The output should hold exactly, and only, the lines from the line bearing "Terms of Use & Privacy Policy (210, 2539)" through the last line of the listing below, and no pictures.
==== Data for processing ====
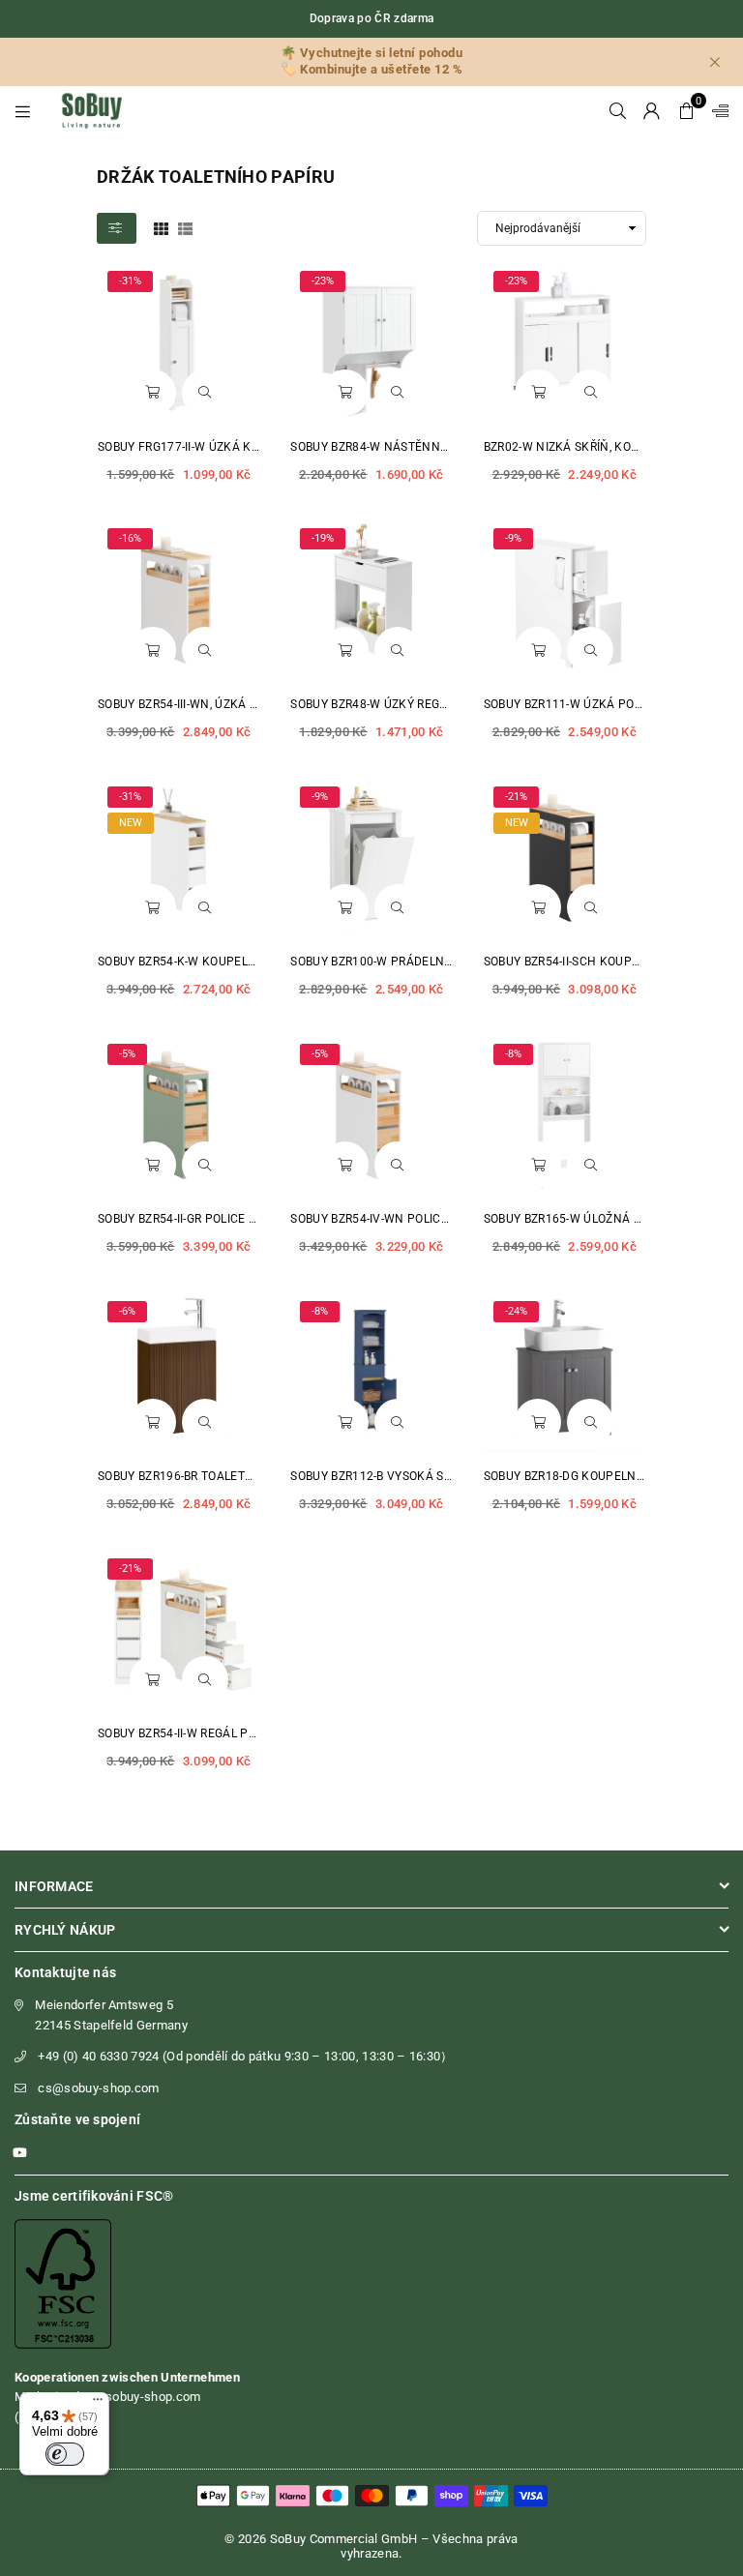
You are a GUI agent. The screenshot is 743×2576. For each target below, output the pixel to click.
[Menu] (23, 110)
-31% (130, 281)
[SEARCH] (618, 110)
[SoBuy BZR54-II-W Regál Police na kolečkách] (178, 1629)
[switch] (64, 2454)
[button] (686, 110)
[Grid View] (161, 227)
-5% (127, 1054)
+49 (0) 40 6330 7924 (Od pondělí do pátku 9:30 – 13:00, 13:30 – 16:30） (245, 2056)
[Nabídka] (97, 2403)
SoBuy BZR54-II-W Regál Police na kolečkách (236, 1733)
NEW (130, 822)
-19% (323, 538)
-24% (516, 1311)
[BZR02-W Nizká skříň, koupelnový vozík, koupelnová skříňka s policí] (564, 342)
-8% (513, 1054)
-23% (323, 281)
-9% (513, 538)
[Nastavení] (715, 110)
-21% (516, 796)
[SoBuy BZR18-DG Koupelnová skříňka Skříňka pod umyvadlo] (564, 1372)
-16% (130, 538)
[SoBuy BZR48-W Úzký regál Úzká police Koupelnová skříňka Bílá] (371, 599)
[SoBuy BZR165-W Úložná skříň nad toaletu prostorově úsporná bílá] (564, 1115)
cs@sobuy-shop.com (98, 2088)
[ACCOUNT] (652, 110)
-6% (127, 1311)
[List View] (185, 227)
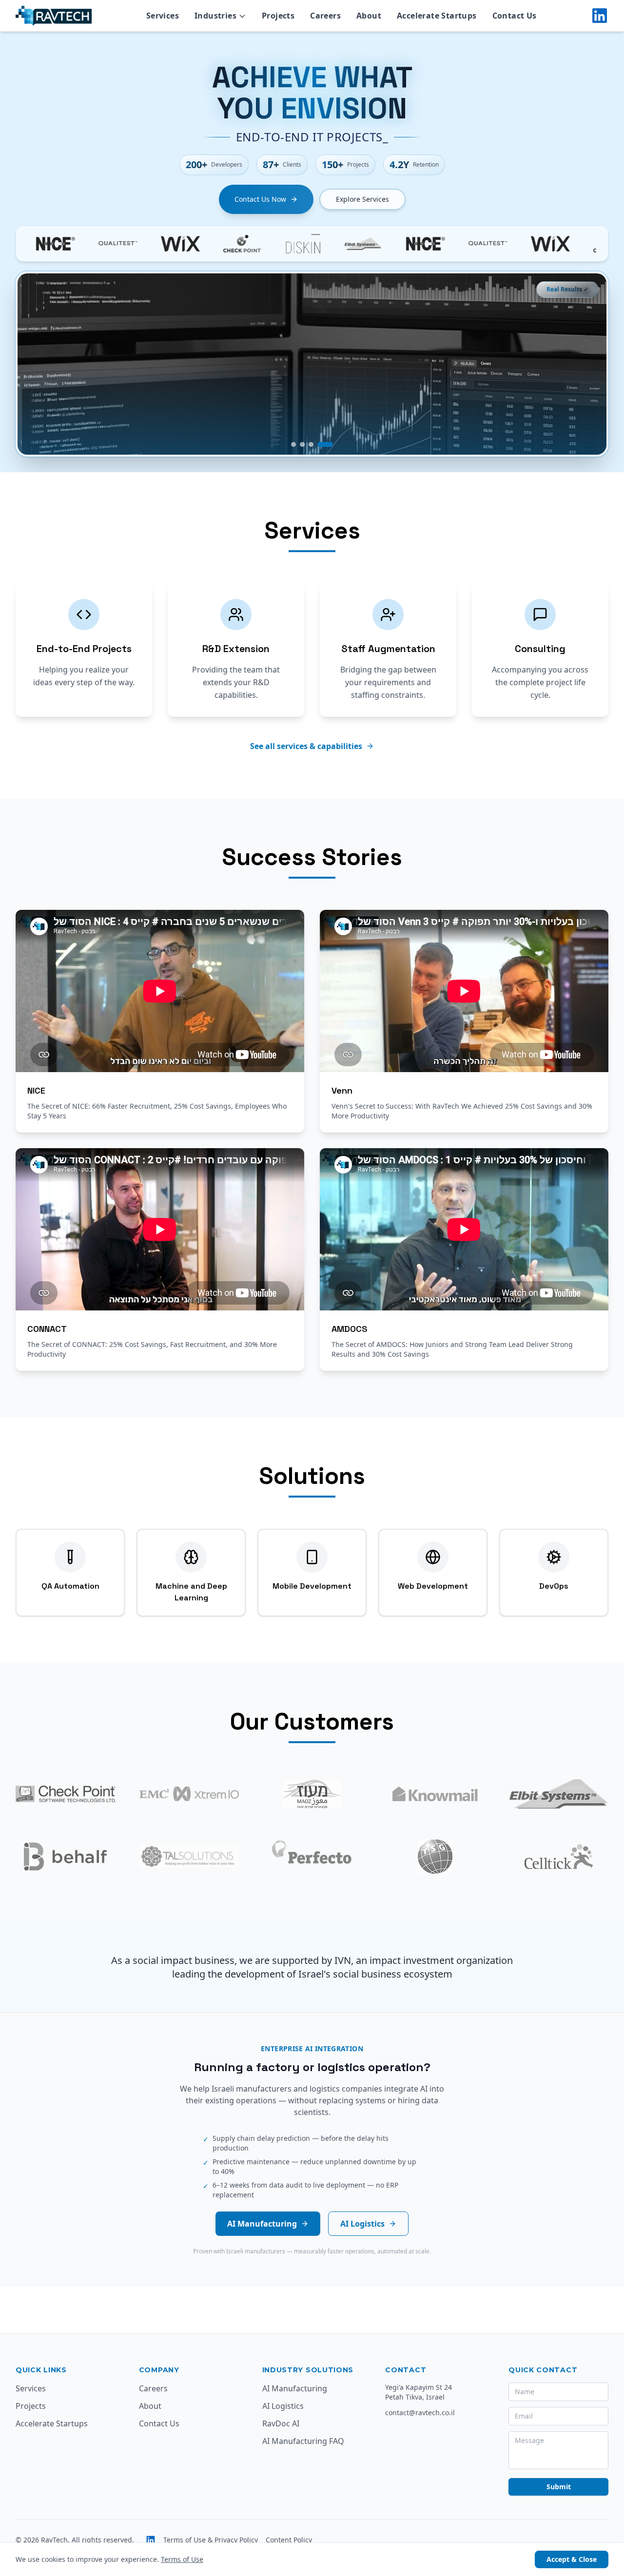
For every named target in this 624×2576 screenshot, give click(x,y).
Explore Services (362, 199)
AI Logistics (362, 2223)
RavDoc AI (280, 2423)
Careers (153, 2388)
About (150, 2406)
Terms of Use (182, 2559)
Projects (31, 2406)
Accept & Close (571, 2559)
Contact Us (159, 2423)
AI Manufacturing (262, 2223)
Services (31, 2388)
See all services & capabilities (306, 746)
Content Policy (289, 2539)
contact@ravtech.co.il (420, 2412)
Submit (558, 2486)
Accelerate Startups (52, 2423)
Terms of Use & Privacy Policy (210, 2539)
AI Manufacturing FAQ (303, 2441)
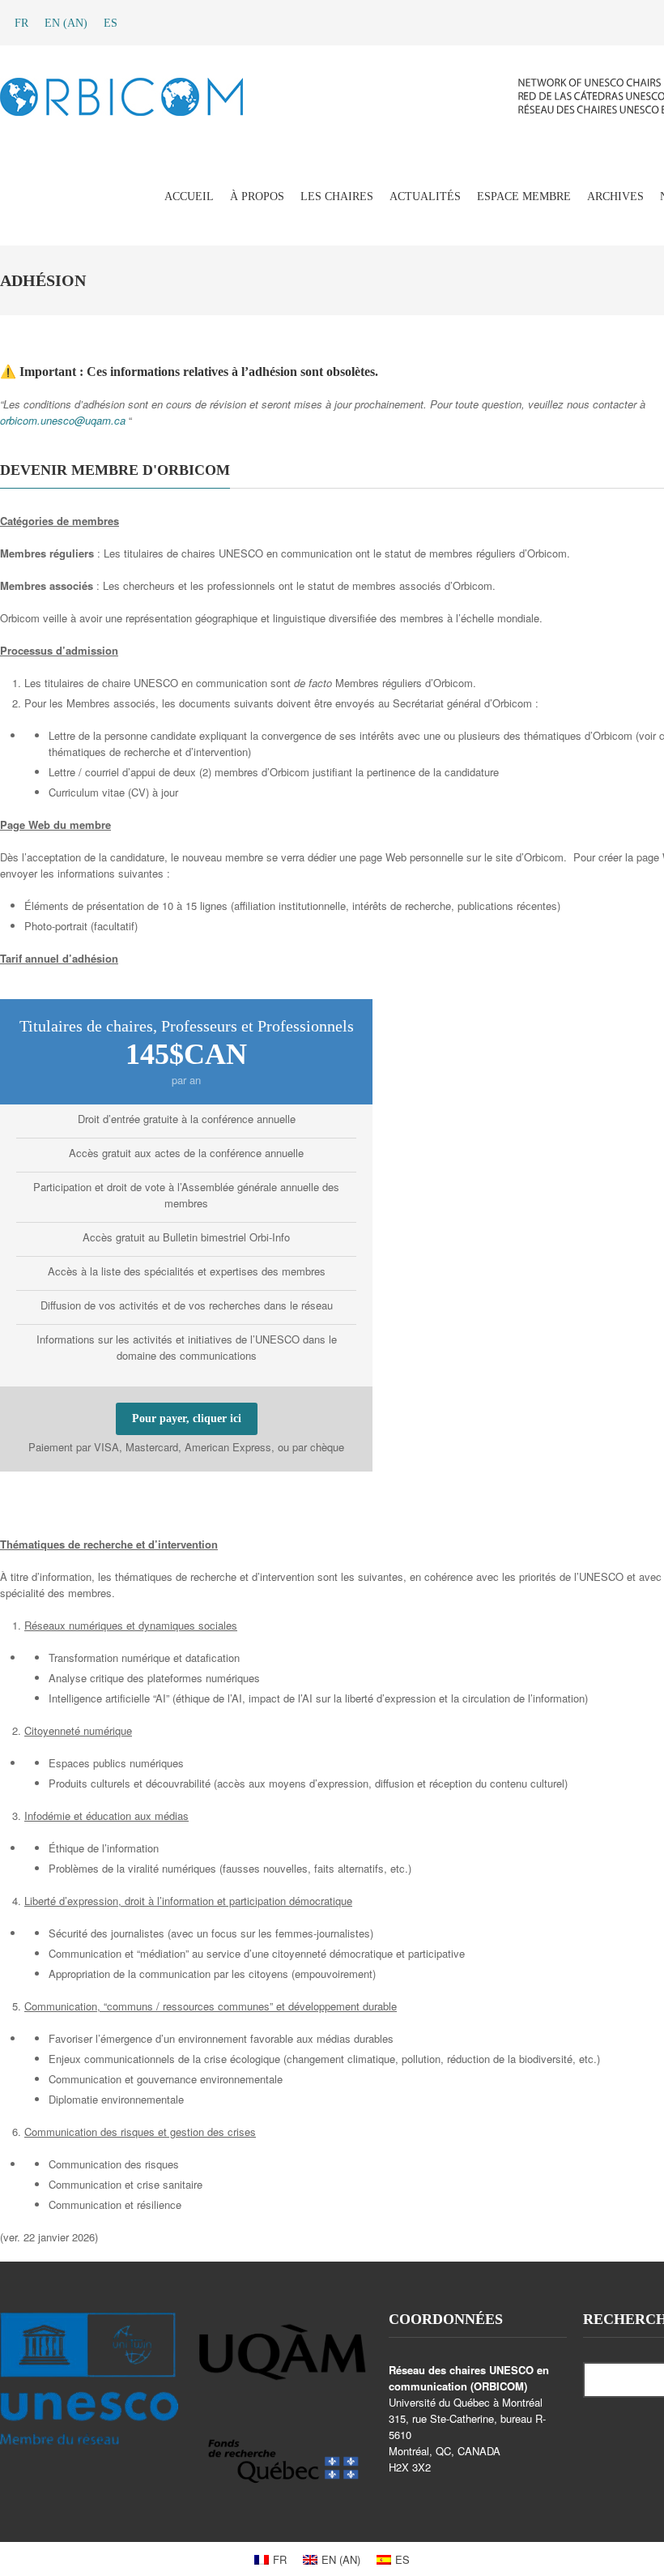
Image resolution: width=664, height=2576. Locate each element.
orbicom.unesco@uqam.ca (63, 420)
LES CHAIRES (336, 196)
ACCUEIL (189, 196)
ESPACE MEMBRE (524, 196)
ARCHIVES (615, 196)
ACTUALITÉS (425, 196)
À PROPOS (257, 196)
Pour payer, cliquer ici (186, 1418)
====
**Solution below**
Terms of Use & Privacy Policy (210, 2539)
AI Manufacturing FAQ (303, 2441)
Image resolution: width=664, height=2576. Locate each element.
orbicom.unesco@uqam.ca (63, 420)
LES CHAIRES (336, 196)
ACCUEIL (189, 196)
ESPACE MEMBRE (524, 196)
ARCHIVES (615, 196)
ACTUALITÉS (425, 196)
À PROPOS (257, 196)
Pour payer, cliquer ici (186, 1418)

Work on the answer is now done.